## Work to complete:
Transcribe the records that follow in their entirety, omitting any pictures.

···

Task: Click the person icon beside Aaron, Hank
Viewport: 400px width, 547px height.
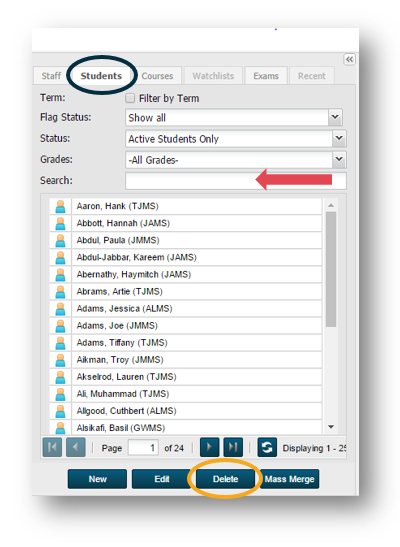Action: click(60, 206)
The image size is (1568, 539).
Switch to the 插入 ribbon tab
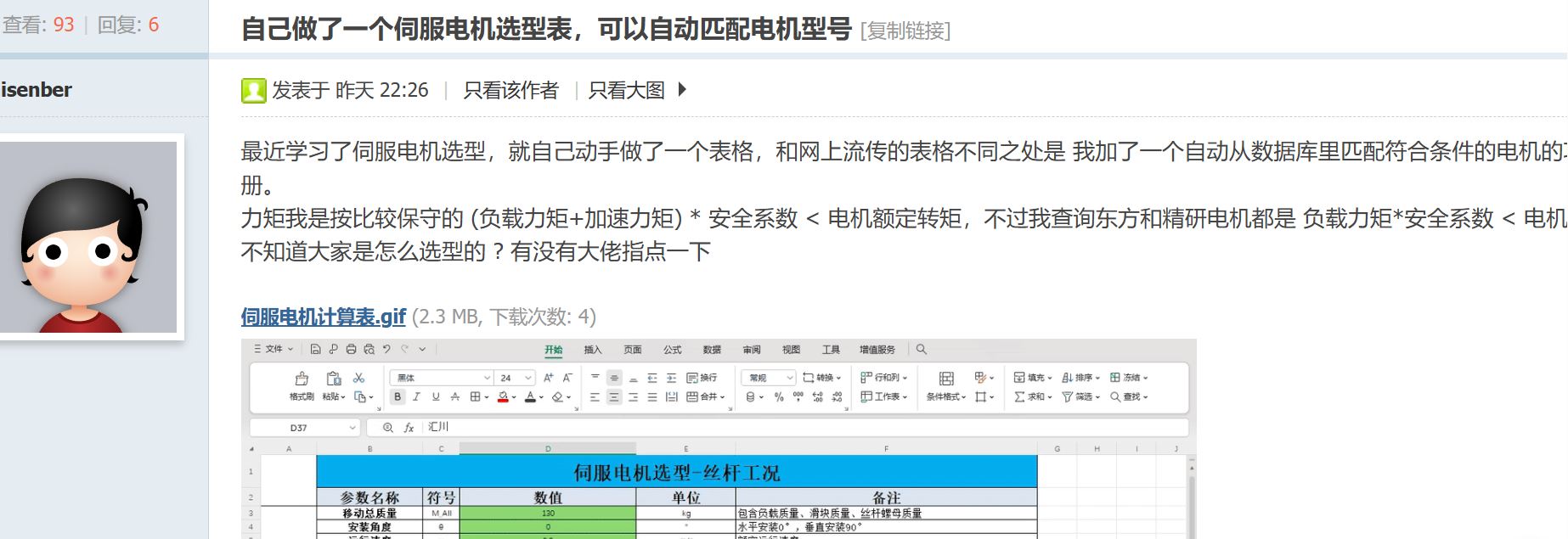point(592,350)
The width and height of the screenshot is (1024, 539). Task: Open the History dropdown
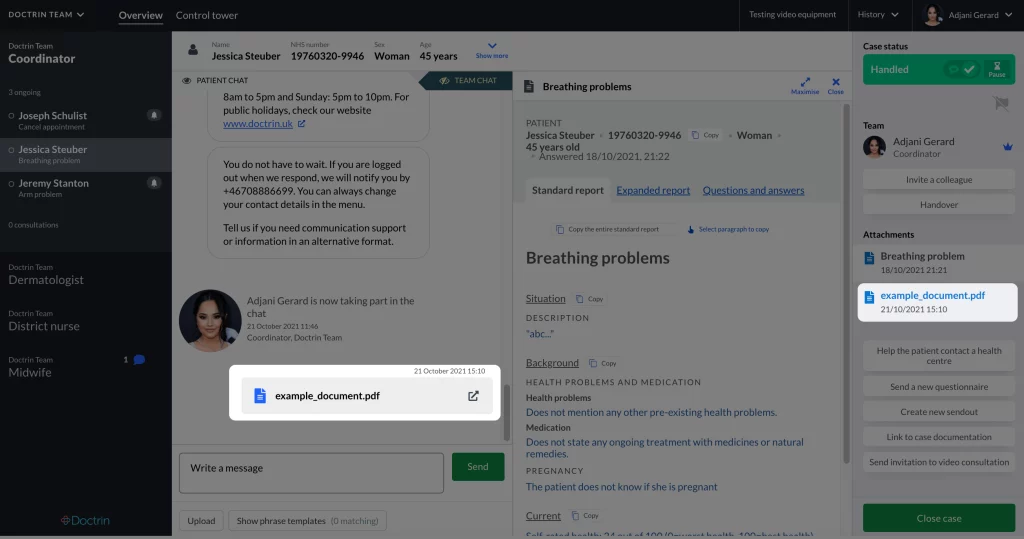878,14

···

## Finished task:
Task: Click the person icon beside Aaron, Hank
Viewport: 400px width, 547px height.
Action: click(60, 206)
The image size is (1568, 539).
Switch to the 插入 ribbon tab
point(592,350)
The width and height of the screenshot is (1024, 539). Task: Open the History dropdown
878,14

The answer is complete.